Responsible use of AI is allowed in 2812B.  This includes using AI for brainstorming, improving grammar, or doing preliminary/background research on a topic. 

 

AI is not to be used in place of critical thinking. 

 

The misuse of AI undermines the academic values of this course.  Relying on AI to create full drafts or fabricate sources is prohibited.  You are ultimately responsible for any work submitted, so it is highly advised that you critically review your Generative AI output before incorporating this information into your assignments. 

 

If you use AI, you must clearly explain its role in your work.  All written assignments will require an AI Usage Statement, in which you will indicate what tools you have used, what you have used them for, and (broadly) how you have modified this information.  Assignments without an AI Usage Statement will not be accepted. 

 

Violations of this policy will be handled according to Western’s scholastic offense policies. 

 

Multiple Choice Exams  

 

Computer-marked multiple-choice tests and/or exams will be subject to submission for similarity review by software that will check for unusual coincidences in answer patterns that may indicate cheating. 

 

Exam Proctoring Software 

 

Tests and examinations for online courses may be conducted using a remote proctoring service.
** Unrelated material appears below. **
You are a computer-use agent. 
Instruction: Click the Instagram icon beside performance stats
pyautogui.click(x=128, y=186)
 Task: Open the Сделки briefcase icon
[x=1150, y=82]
More information about this remote proctoring service, including technical requirements, is available on Western’s Remote  

Proctoring website at: https://remoteproctoring.uwo.ca. 

 

9 Academic Accommodations and Accessible Education 

 

View Western’s policy on academic accommodations for student with disabilities at this link. 

 

Accessible Education provides supports and services to students with disabilities at Western. 
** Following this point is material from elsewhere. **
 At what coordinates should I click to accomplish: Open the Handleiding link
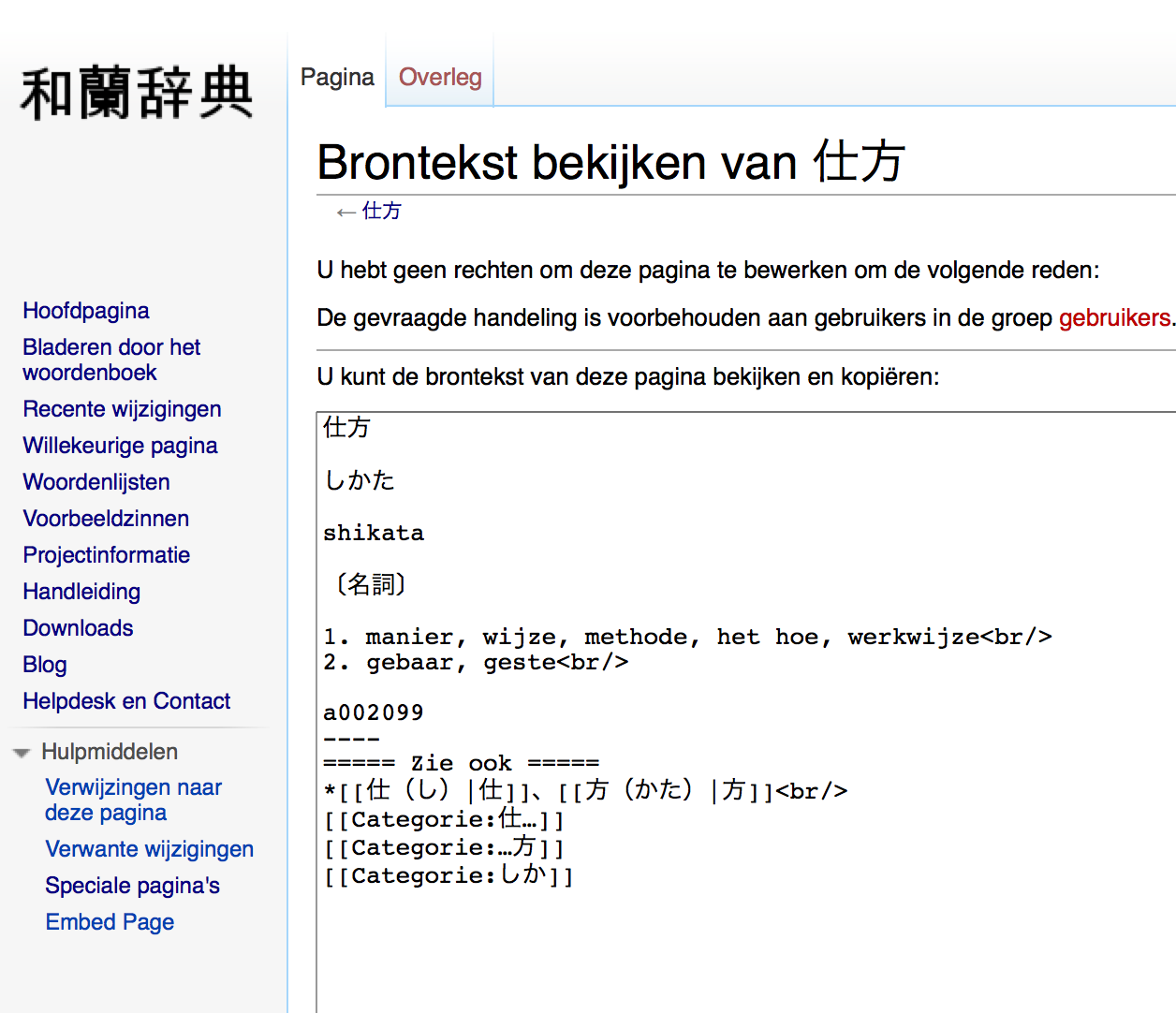(81, 592)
If you think you may qualify for ongoing accommodation that will be recognized in all your courses, visit Accessible Education for more information.  Email: aew@uwo.ca  Phone: 519 661-2147 

 

10 Absence & Academic Consideration 

 

Academic Considerations: https://registrar.uwo.ca/academics/academic_considerations/index.html 

 

 

11 Other Information  

 

 

Students who are in emotional/mental distress should refer to Health and Wellness@Western https://www.uwo.ca/health/ for a complete list of options about how to obtain help. 
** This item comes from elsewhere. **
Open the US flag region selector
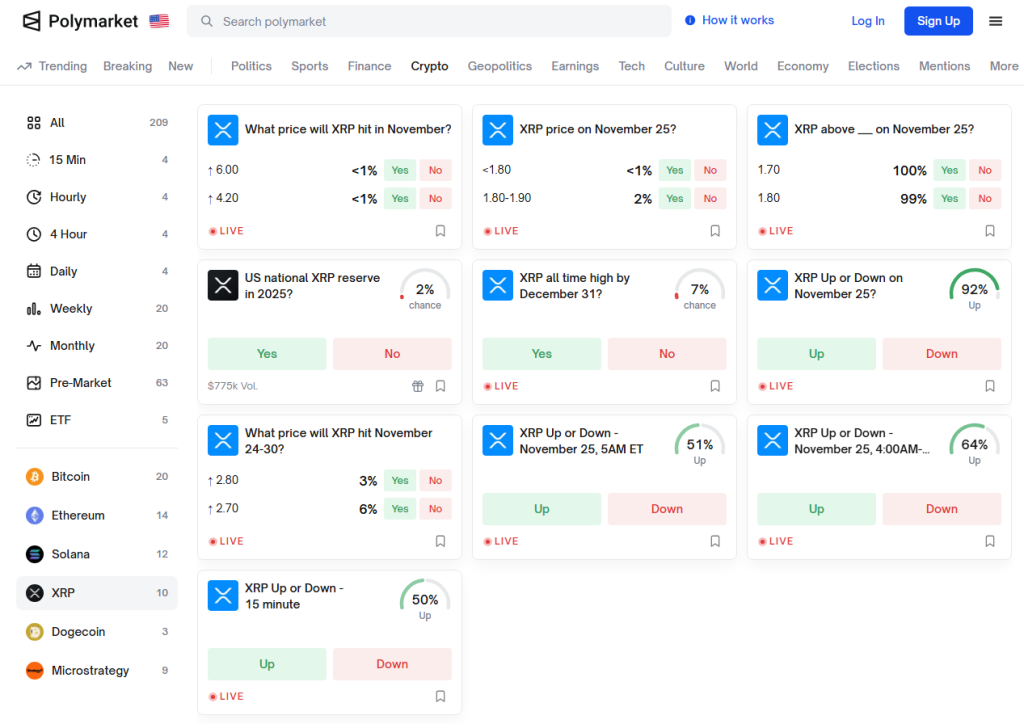 tap(159, 21)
Please contact the course instructor if you require material in an alternate format or if you require any other arrangements to make this course more accessible to you.  

 

If you wish to appeal a grade, please read the policy documentation at: https://www.uwo.ca/univsec/pdf/academic_policies/appeals/appealsundergrad.pdf. Please first contact the course instructor. If your issue is not resolved, you may make your appeal in writing to the Undergraduate Chair in Psychology (psyugrd@uwo.ca). 

 

Copyright Statement  

 

Lectures and course materials, including power point presentations, outlines, videos and similar materials, are protected by copyright. You may take notes and make copies of course materials for your own educational use. You may not record lectures, reproduce (or allow others to reproduce), post or distribute any course materials publicly and/or for commercial purposes without the instructor’s written consent.